According to court documents, the McClendon told Jamison he pulled him over because the temporary tag on the vehicle was “folded up,” probably due to the wind. McClendon lied about why he needed to search the car, claiming he’d gotten a phone call reporting 10 kilos of cocaine in the Mercedes and pressed him five times to consent to the search and ultimately deployed a canine. There was no such call. The ensuing search lasted an hour-and-a-half and causes significant damage to the car. Police did not find any drugs or contraband in the vehicle.
Jamison sued in federal court, claiming McClendon violated the Fourth Amendment by “falsely stopping him, searching his car, and detaining him,” and “recklessly and deliberately causing significant damage to [his] car by conducting an unlawful search of the car in an objectively unreasonable manner amounting to an unlawful seizure of his property.” He also sued for a violation of the 14th Amendment Amendment, claiming McClendon used “race as a motivating factor in the decision to stop him, search his car, and detain him.”
Ironically, the 14th Amendment was Jamison’s undoing. Were it not for the dubious “incorporation doctrine” made up by the Supreme Crout based on the 14th Amendment that purportedly empowers the federal government to apply the Bill of Rights to the states, this case would have never gone to federal court. Jamison would have sued in state court based on the Mississippi Constitution’s bill of rights. Furthermore, were it not for the 14th Amendment and the incorporation doctrine, there would be no federal qualified immunity to shield cops like McClendon from the legal consequences of their actions.

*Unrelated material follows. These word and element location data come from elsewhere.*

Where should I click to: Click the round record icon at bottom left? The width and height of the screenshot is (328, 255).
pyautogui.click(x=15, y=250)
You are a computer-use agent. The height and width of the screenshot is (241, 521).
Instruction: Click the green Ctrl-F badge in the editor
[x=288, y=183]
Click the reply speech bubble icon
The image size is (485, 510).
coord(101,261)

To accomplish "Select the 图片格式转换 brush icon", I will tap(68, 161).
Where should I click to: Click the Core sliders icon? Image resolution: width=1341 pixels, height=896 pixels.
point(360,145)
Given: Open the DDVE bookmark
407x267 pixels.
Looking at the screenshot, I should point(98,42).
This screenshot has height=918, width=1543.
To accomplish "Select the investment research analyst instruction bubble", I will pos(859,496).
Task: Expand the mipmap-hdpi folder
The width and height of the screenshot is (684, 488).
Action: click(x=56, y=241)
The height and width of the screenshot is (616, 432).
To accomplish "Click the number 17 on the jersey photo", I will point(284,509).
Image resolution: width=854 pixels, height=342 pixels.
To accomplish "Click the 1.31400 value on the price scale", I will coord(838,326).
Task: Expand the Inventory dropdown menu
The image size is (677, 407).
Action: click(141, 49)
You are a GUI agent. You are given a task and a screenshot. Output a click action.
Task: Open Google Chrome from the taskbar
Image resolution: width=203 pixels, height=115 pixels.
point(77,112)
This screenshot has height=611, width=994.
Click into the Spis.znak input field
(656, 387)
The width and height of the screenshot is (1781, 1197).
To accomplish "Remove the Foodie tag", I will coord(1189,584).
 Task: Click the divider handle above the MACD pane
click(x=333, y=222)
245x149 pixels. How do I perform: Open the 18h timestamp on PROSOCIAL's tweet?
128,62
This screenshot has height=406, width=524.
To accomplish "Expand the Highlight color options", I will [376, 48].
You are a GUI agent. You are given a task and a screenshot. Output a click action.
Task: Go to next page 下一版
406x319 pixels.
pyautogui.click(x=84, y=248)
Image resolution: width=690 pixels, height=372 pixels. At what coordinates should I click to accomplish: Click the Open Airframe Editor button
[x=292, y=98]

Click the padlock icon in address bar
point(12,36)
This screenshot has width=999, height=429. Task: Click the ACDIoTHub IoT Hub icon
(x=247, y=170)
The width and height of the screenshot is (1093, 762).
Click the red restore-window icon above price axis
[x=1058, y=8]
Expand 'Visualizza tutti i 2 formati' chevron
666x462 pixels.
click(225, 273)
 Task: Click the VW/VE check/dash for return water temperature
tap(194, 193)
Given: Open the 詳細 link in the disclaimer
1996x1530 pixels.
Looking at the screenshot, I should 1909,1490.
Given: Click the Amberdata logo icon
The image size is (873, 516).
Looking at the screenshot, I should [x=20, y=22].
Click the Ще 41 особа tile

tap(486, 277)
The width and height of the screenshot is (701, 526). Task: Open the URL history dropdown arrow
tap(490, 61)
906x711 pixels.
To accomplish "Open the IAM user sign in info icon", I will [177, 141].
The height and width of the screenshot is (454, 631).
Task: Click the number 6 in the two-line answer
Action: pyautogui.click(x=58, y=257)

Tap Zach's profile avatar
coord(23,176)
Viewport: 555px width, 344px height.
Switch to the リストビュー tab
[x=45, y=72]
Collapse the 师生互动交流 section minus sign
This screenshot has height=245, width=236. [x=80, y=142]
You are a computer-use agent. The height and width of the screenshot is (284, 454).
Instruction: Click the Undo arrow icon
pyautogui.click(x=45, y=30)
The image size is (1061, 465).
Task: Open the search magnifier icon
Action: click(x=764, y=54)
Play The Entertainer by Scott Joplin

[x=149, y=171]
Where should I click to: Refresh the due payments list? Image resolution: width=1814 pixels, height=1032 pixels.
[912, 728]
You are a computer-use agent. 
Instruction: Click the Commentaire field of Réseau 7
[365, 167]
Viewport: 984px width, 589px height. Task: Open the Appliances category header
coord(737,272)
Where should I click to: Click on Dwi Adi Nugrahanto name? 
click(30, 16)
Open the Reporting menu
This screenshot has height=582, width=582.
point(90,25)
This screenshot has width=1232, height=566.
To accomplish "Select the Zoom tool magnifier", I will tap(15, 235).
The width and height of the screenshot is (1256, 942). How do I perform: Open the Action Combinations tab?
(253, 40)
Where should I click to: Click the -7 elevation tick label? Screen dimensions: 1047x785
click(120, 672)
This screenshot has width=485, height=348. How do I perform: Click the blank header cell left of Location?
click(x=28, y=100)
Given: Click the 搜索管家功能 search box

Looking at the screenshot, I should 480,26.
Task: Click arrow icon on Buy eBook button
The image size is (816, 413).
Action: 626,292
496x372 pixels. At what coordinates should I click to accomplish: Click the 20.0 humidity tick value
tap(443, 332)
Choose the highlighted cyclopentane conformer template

Because Americans are conditioned to make everything into a federal case, people typically sue police for using excessive force or other types of misconduct through the federal court system under the U.S. Bill of Rights. But through a series of Supreme Court opinions, federal courts created a qualified immunity defense out of thin air, making it nearly impossible to hold law enforcement officers responsible for actions taken in the line of duty. In order to move ahead with a suit, the plaintiff must establish that it was “clearly established” that the officer’s action was unconstitutional. The “clearly established” test erects an almost insurmountable hurdle to those trying to prove excessive force or a violation of their rights.
Through the incorporation doctrine and the application of the federal Bill of Rights to state and local governments, this system protects police officers in every city, county and state in the U.S. — from Honolulu, Hawaii to West Quoddy Head, Maine.
A decentralized system where cases were heard under state law and state constitutions would undoubtedly have problems. Some states would probably extend almost complete protection to law enforcement officers just like the federalized system. But surely some would be better. In fact, Colorado recently passed a law creating a state cause of action in state courts to sue police officers when they infringe on “any constitutional right secured by the bill of rights of the Colorado constitution.” The law specifically states that qualified immunity “is not a defense” to such civil action.
The lesson here is pretty clear. Government protects its own.
Centralized power almost never benefits the average person in the long-run. The very existence of qualified immunity reinforces an ugly truth. We can’t trust the federal government to protect our rights. It almost always defers to government power.